Emerging partnerships in AI data training
Recent reports indicate that Automattic, the parent company of Tumblr and WordPress, is on the verge of finalizing agreements with AI powerhouses OpenAI and Midjourney. These deals are poised to provide a wealth of user-generated content to assist in the refinement of the AI firms’ learning algorithms. AI Media Cafe has learned that the specifics of the data to be shared remain somewhat ambiguous, but there are concerns that Automattic may have initially planned to include sensitive information not intended for such transactions.
Concerns over data privacy
According to an internal memo from Tumblr’s product manager, Cyle Gage, there was preparation to dispatch data that should have remained confidential, including private interactions and content from premium partners. Automattic’s engineers are reportedly compiling a list of post IDs that should be omitted from the data transfer, although it is not confirmed whether the data has already been shared with the AI entities.

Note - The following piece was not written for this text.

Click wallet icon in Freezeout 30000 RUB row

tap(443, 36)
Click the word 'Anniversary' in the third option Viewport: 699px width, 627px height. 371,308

In response to inquiries, Automattic has publicly stated its intention to share only publicly available content from users who have not exercised their right to opt out. However, they also acknowledged that current legal frameworks do not obligate AI web crawlers to respect such preferences.
Automattic’s commitment to user preferences
Automattic has emphasized its commitment to user privacy, stating that any partnerships will honor opt-out settings. Furthermore, the company has announced plans to introduce a new tool that would enable users to prevent third parties, including AI firms, from utilizing their data for machine learning purposes. This tool, as reviewed by 404 Media, would place users on a disallowed list, effectively blocking data crawlers, with provisions to update partners about new opt-outs and requests for content removal from past and future AI training.
The language used, which suggests Automattic will “ask” AI companies to delete the data, raises questions about the enforceability of such requests. Automattic’s AI lead, Andrew Spittle, has conveyed a commitment to ongoing advocacy for the exclusion of content based on current user preferences, expressing confidence that AI partners will respect these wishes.
The broader context of AI data deals
Deals involving AI data training are becoming increasingly valuable for online platforms seeking to navigate the challenging digital publishing environment. For instance, Google recently entered into an agreement with Reddit to utilize its extensive repository of user-generated content, coinciding with Reddit’s preparations for an initial public offering. Similarly, OpenAI has been actively forming partnerships to amass datasets from various sources to enhance its AI models.
As the landscape of AI and data privacy continues to evolve, companies like Automattic are finding themselves at the intersection of technological advancement and user trust. The development of tools and partnerships that respect user preferences will be critical in maintaining that trust while contributing to the growth of AI capabilities.